Rayn began her donation campaign just before Christmas and intends to continue it into winter/spring of 2021. Thus far, she said the reception from the community has been good.

“It’s been pretty good actually. The jars are working really well, especially here (at the 3F). I’m getting about $50 per week. I’m planning on getting $1,000, and hopefully over it,” she said.

In her young life, Rayn has become a strong advocate for cancer research.

“Two years ago, I did ‘Bald for Bucks’ and I ended up coming in third in Western New York, raising $4,125,” she said. “I did pretty much the same thing with the (donation) jars. … I went to the Masons and the Presbyterian Church” to raise funding.

“The reason why I’m doing this is charity is a big part of what makes me happy to do it,” she said.

Rayn went on to recall the earlier projects such as “Bald for Bucks” and her wish to do what she could to help cancer victims and support cancer research.

“I remember when my mom, she was on Facebook and a saw a video of a 3-year-old girl. She was all sad of these little kids who had cancer. So the little girl shaved her head and she raised for it. So, I that got the idea with me to do ‘Bald for Bucks.’

“Around Thanksgiving, I was thinking about how I did ‘Bald for Bucks’ and how it changed a lot. … It made me happier to do it. And then I thought about Dale and how he’s helped me.”

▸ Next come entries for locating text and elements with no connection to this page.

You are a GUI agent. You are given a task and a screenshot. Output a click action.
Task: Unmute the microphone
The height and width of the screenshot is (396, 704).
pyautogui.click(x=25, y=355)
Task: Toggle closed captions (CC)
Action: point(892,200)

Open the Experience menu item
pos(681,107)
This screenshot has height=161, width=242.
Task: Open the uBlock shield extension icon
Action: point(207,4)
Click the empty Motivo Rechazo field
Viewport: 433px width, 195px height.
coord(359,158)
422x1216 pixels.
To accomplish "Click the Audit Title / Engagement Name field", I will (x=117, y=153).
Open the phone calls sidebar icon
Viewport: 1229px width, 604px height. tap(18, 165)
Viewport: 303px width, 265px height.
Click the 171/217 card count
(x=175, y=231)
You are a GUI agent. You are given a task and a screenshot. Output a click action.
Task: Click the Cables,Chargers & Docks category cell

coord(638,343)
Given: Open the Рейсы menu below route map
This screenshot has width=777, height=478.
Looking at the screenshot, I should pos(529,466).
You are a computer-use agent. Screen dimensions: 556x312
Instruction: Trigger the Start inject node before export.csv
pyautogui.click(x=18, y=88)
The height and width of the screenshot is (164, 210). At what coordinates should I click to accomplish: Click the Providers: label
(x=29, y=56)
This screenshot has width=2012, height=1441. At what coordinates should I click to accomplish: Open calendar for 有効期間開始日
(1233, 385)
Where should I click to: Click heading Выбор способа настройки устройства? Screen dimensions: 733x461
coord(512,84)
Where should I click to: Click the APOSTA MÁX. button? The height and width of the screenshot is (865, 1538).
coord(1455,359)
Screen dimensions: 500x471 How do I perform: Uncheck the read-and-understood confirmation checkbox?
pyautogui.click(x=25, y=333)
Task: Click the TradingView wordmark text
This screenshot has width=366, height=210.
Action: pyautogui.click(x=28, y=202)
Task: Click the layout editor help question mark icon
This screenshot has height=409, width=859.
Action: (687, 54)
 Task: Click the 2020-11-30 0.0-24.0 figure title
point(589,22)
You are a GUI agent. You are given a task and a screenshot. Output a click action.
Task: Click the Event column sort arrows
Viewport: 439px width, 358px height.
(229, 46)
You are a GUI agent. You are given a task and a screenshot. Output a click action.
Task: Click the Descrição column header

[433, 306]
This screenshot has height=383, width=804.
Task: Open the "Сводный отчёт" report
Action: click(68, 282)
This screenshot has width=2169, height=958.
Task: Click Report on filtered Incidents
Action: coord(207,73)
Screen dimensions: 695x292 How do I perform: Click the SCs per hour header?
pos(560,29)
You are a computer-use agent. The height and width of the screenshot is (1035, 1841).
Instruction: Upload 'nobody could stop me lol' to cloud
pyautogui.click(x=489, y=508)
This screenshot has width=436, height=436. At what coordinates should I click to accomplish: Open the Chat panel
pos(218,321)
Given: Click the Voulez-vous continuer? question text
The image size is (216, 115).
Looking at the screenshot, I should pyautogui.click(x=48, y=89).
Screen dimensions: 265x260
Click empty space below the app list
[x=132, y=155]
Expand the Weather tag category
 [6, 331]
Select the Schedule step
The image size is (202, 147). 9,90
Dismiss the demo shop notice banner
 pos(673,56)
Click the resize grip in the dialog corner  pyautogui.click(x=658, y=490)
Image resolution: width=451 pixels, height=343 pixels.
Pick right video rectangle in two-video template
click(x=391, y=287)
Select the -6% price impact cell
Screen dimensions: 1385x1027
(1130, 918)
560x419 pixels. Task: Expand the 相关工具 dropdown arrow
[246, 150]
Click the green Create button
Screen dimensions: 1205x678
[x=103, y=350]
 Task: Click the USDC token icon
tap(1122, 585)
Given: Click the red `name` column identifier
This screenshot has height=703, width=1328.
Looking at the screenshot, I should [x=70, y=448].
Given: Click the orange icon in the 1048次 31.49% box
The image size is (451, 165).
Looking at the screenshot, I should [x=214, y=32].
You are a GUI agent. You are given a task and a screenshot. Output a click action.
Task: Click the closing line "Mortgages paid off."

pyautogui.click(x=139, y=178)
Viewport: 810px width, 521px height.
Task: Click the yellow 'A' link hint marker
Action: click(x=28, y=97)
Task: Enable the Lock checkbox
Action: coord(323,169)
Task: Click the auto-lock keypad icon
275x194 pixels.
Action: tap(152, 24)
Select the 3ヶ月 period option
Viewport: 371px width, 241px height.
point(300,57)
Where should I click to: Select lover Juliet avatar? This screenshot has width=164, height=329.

Prior to the COVID-19 pandemic, Rayn was an active member of the 3F Youth Club.

“I was downstairs with Dale and I was shooting at the targets, getting better, and he was one of the few people who kept telling me that I should keep going,” she said. “He is an amazing person. I have been discouraged and told that I shouldn’t be shooting because of my gender, and I went to him, because he has helped me get into this.

“He helped assure me that, even though (there’s) … people who will doubt that I can do it (firearms training) … I should keep going, because that’s what makes me happy.”

Rayn is a skeet shooter at 3F as well as one of the kids who gets a chance to go out in the back property at the 3F Swann Road facility to shoot pheasant.

She has the full support of her parents, who admire what she does.

“I absolutely love it. She has always been a go-getter and it started with the ‘Bald for Bucks’ and the people that make an impact on her life, who she cares about extremely,” said her dad, Ryan Cooper. “It started with Mr. Dale, what Mr. Dale was going through. She was very upset and wanted to do what she could. Everything is her idea; her mom and I just run with it.”

“I am at a loss for words,” grandfather Chris Cooper added. “It shakes me up; I have one of the best granddaughters in the world.”

Ryan said her fundraiser continues until early spring with a March 7 pie-in-the face fundraiser in the works at Wilson Central. The bracelet campaign is expected to extend to the end of April.